Insurance Lies Clients Believe – And Pass on to Others

Myths, legends and lies are hard to dispel and correct, especially when doing so appears to financially harm the teller or believer. If the myth is true, the client (the teller/believer) does not need to purchase the coverage on which the lie is based; but if the information is false, the insured is forced to make a business decision not previously required.

Belief in and dependence on an insurance lie can financially harm the insured far more than the additional premium necessary to cover the exposure masked by the myth. But be warned, exposing these, or any, insurance lies leads to charges like, “You’re only trying to make more money off me.” Or, “Well that’s not what ‘so-and-so’ told me.”

Remember, “so-and-so” being quoted is not the insurance professional; further, the mere fact that a multitude of people believe in a lie or myth does not change or alter reality. The agent’s job is twofold: 1) ferret out and expose these lies to the client; and 2) be prepared with the factual data (policy language) and anecdotal evidence (court cases, etc.) necessary to convince the client of the truth. (Stories work best.)

### STORED DATA
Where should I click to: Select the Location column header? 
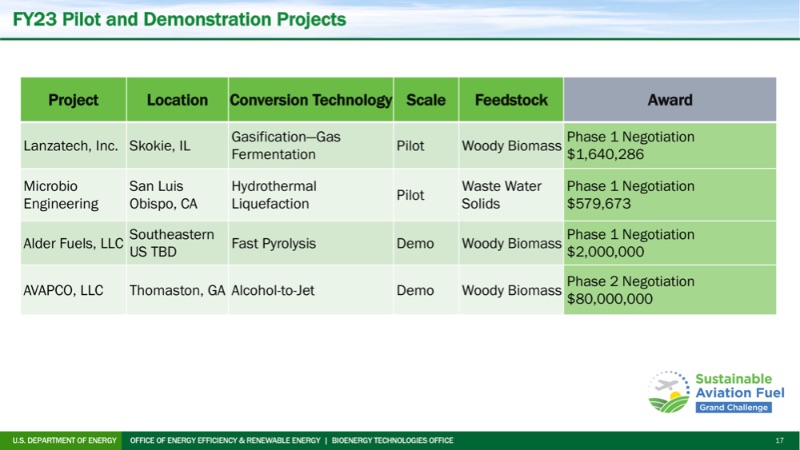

### PROBLEMS
(a) Say whether each statement below agrees with the article on insurance lies, and answer yes or no with the deciding words from it, quoted exactly. (i) The article says the agent's job has two parts. (ii) The article says that when many people believe a myth, that changes reality. (iii) The article calls court cases factual data.
(b) Please pick up the article on insurance lies from its last sentence and continue it in the same voice.

### TASK-BY-TASK ANSWERS
(a)
(i) Yes: "The agent’s job is twofold"
(ii) No: "the mere fact that a multitude of people believe in a lie or myth does not change or alter reality"
(iii) No: "anecdotal evidence (court cases, etc.)"

(b)
Beyond the non-insurance “so-and-so’s” spreading these lies, there are also agents perpetuating some insurance myths. When insurance agents or other so-called “financial experts” put their seal on such harmful lies, correcting the problem is that much harder. Lack of knowledge or dependence on what the agent heard someone else say without checking the facts are the two main causes an agent might pass along false information.

Following is a short list of myths, legends and lies told by and believed by insurance clients. Some of these are the result of just plain ignorance (not stupidity, just lack of understanding); some are the result of an “expert’s” faulty advice; and a few are actually promulgated and spread by insurance professionals. The list is far from all-inclusive.

“If I don’t have anything, they (the plaintiff, lawyers and court) can’t get anything; you can’t get blood out of a turnip.”

Want to bet? The belief that an at-fault individual cannot be financially harmed because he doesn’t have much is one of the most insidious lies conceived by its originator. Future wages can be attached; possessions can have liens placed against them, etc. Many states don’t allow the court to take someone’s house in settlement, but the at-fault party will be unable to amass much beyond the house until the debt is satisfied. A lot of what can be done might be subject to state law, but the pound of flesh will somehow be exacted.

“There is no need to purchase liability limits higher than my net worth.”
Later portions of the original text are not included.